In virtually every case over time where I’ve seen these tough conflicts brew an impasse and then a breakthrough there’s been a catalytic relationship — like my friend’s. Someone, exerting personal leadership, who has put aside his or her individual sense of offense in the situation and walked farther across the bridge than someone else might. The meeting isn’t in the middle – it’s on the side of those who feel more powerless in the situation. It is vulnerable and open and invites, not dictates or tells. It is not conditional, based on rights and entitlements, as in “I’ll meet you in the middle but only if… ” because if that is the case then no meeting ever really happens, does it, even though perhaps we may sit for hours together with a mediator.

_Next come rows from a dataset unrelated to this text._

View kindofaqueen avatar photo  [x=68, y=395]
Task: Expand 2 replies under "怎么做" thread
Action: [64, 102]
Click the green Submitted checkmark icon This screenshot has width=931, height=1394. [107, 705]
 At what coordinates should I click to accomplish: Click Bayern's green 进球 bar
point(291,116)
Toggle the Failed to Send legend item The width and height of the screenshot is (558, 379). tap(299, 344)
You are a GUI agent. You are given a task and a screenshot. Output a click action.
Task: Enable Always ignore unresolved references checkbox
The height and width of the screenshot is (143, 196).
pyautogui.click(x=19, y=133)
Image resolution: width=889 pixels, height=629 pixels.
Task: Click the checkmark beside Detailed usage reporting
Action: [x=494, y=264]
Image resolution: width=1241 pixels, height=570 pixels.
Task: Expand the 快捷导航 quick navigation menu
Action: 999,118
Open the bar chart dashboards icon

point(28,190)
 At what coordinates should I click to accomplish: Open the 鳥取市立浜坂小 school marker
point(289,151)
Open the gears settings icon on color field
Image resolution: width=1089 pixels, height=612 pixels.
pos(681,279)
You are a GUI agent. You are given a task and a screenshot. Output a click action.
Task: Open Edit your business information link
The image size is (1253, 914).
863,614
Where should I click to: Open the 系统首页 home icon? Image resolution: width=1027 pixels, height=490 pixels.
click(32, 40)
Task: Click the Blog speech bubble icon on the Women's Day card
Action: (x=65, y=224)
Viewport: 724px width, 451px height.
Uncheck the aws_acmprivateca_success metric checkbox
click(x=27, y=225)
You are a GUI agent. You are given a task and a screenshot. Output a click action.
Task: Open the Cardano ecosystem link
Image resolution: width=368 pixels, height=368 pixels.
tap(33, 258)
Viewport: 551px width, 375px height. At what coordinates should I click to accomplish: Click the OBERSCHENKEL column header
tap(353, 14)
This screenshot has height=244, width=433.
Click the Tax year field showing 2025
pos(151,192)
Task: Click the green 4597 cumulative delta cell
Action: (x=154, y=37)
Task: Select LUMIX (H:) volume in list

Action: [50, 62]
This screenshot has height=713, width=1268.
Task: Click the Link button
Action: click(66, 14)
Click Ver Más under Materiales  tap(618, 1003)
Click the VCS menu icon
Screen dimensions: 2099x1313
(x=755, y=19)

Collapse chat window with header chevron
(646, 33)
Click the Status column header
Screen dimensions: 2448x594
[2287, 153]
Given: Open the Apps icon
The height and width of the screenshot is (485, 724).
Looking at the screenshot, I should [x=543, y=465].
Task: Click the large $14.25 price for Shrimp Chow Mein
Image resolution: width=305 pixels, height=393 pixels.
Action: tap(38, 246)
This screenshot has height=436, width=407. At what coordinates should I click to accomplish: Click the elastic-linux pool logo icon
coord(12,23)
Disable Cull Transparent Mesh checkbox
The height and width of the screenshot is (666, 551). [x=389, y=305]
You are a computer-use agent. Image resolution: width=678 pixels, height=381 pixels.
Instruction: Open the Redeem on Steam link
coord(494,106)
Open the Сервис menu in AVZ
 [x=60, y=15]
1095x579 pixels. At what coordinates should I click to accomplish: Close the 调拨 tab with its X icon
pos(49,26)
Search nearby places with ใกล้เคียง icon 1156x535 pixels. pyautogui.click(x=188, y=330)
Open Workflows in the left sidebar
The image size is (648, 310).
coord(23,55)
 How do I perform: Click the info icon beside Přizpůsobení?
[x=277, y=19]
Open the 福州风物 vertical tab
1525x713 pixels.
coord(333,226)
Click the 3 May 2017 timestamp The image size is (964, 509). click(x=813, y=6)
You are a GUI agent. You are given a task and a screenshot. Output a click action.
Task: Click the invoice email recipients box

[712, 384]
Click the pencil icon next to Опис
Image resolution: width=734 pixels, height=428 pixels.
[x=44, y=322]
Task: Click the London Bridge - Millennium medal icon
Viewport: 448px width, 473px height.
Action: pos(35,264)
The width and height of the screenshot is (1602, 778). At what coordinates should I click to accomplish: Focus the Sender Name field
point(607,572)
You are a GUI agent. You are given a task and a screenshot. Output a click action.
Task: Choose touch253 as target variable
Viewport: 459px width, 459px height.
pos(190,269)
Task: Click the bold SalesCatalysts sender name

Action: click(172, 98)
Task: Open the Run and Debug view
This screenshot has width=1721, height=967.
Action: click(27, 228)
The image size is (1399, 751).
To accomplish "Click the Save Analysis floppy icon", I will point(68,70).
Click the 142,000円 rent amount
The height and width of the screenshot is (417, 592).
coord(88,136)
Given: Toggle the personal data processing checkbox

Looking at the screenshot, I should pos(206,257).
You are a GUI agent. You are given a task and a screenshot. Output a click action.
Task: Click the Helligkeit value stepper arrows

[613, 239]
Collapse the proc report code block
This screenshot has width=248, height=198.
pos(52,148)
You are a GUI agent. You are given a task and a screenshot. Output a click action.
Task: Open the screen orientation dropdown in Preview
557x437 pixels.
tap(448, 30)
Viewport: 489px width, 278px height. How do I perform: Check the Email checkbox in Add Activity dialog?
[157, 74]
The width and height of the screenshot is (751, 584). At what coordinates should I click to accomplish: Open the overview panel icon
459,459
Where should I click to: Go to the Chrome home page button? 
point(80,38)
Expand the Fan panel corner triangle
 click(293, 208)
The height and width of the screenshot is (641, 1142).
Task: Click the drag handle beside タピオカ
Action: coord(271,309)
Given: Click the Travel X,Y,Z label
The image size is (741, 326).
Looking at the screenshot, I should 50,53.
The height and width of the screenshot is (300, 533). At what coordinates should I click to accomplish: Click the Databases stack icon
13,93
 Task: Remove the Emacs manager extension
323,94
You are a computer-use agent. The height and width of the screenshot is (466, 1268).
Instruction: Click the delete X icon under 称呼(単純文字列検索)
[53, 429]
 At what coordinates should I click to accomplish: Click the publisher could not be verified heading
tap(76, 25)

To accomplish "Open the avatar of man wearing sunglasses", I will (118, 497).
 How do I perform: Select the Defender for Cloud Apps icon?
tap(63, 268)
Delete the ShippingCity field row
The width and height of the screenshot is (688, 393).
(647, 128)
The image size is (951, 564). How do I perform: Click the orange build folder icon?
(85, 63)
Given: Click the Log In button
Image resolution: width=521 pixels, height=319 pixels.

What’s been happening in Burma lately has been highly instructive. There the sides are the National League for Democracy led by Nobel Peace Prize winner Aung San Suu Kyi and a repressive military regime. Please know that I am not making any comparisons here about management and employees! It is not the same thing! But I find it interesting that when the UN Envoy encouraged the sides in Burma to talk, the military regime said that it would talk but only if all protests by monks and the people stopped. The UN Envoy wisely encouraged the military regime to drop the condition. What is the effect of this suggestion? It is simply to say, “we can talk,” and if we have to negotiate how we talk, then we’ve lost our ability to do so. If it has to be in the straight-jacket of formal rules, our rules and our roles, then all we’ve done is demand people come to our side in order to start the process of reconciliation.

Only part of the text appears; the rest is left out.